Think the iPad is just for e-mail, eMagazines and Angry Birds? Even before the anticipated release of iPad3 very shortly with a higher resolution monitor, the iPad has been credited with helping to save a man's life.
Still think it couldn't work for digital pathology? Read an eSlide, make an eDifference? Get the right diagnosis for the right patient at the right time?
Still think Pathology 2.0 doesn't have a place along side Medicine 2.0?
The world-renowned Mayo Clinic in Rochester, Minnesota has been issuing iPads to physicians for a while, and now one of the Apple tablets is credited with helping to save the life of a man who suffered an arterial blockage at the facility.

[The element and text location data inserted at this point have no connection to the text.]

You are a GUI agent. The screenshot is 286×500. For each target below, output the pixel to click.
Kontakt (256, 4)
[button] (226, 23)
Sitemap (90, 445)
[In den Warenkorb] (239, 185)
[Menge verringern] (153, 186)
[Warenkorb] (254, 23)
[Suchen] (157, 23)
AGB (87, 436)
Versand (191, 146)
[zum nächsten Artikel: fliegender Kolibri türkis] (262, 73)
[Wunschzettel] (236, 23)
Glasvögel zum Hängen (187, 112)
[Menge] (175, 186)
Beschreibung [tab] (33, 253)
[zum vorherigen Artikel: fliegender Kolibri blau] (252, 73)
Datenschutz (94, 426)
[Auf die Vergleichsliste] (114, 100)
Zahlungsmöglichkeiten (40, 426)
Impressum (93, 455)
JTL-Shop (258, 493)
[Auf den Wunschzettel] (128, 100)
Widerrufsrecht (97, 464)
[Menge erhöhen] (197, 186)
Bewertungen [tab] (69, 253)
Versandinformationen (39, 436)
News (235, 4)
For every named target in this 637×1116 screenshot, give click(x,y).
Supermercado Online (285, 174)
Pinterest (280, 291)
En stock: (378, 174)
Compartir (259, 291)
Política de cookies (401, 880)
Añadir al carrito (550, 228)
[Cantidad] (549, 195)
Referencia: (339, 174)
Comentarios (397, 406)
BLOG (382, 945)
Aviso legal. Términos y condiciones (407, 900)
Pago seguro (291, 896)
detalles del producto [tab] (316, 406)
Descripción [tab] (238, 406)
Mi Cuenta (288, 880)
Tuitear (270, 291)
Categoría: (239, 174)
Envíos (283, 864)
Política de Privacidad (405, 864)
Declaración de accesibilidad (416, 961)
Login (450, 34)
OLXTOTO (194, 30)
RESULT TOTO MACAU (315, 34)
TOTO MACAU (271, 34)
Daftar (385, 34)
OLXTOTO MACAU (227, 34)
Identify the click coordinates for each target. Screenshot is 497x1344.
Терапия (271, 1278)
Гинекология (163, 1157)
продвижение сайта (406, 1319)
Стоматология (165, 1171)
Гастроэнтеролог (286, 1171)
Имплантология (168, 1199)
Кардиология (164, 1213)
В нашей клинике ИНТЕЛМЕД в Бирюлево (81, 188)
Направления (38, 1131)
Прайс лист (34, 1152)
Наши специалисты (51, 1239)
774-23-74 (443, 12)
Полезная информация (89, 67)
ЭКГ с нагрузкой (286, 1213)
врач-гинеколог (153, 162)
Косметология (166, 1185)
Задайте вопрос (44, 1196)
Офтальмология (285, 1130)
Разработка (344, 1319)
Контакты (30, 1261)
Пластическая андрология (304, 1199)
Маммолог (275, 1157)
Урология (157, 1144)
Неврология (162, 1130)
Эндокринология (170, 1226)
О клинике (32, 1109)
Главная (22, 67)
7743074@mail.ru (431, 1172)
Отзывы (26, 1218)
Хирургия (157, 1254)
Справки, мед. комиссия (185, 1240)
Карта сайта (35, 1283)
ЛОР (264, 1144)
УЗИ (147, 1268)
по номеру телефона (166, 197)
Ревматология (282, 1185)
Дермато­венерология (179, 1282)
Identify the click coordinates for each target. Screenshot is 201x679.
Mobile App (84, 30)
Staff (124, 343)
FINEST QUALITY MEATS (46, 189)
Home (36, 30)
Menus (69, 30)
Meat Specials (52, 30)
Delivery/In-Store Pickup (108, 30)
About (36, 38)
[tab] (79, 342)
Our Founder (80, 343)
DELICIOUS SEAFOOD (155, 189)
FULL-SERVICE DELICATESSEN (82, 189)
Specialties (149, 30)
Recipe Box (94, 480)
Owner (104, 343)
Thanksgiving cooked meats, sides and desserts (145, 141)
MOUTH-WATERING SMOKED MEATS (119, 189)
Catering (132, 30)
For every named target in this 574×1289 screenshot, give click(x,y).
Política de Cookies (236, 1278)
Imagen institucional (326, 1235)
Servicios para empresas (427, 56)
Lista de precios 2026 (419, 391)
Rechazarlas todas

As reported in the Post-Bulletin newspaper, 48-year-old Andy McMonigle was working out with his cycling club at the clinic's Dan Abraham Healthy Living Center when he began to feel intense pressure in his arm. McMonigle has a history of heart trouble, so he immediately went to the locker room and asked a man for help. That man was Mayo Clinic internal medicine resident Dr. Daniel Leuders, who stayed by the side of McMonigle and yelled loudly for assistance.
Two other Mayo residents (brothers Daniel and Christopher DeSimone) were literally just around the corner, so when they arrived Leuders reached into his backpack and pulled out his iPad. Within seconds, Leuders was connected to the Mayo's electronic medical record system, where he was able to pull up McMonigle's medical history.
The history showed that McMonigle had a heart stent installed after a previous heart attack four years ago, which made the physicians suspect that he was suffering from a blockage in the stent. When an ambulance crew arrived, Leuders and the other physicians held the iPad record of McMonigle's previous EKG alongside the strip chart that was being printed in real time. What they saw further confirmed their suspicions about the blockage.
The physicians made a choice based on the EKG records that probably saved McMonigle's life. Rather than wait upwards of three hours to run a blood test to verify the clotting, the doctors rushed McMonigle to the cardiac catheterization lab where a team (alerted by activating an emergency code) was waiting. They removed the clot from his artery, which was about 90 percent blocked.
Within three days, McMonigle was released from the hospital and after four more days, he was working out again at the Healthy Living Center.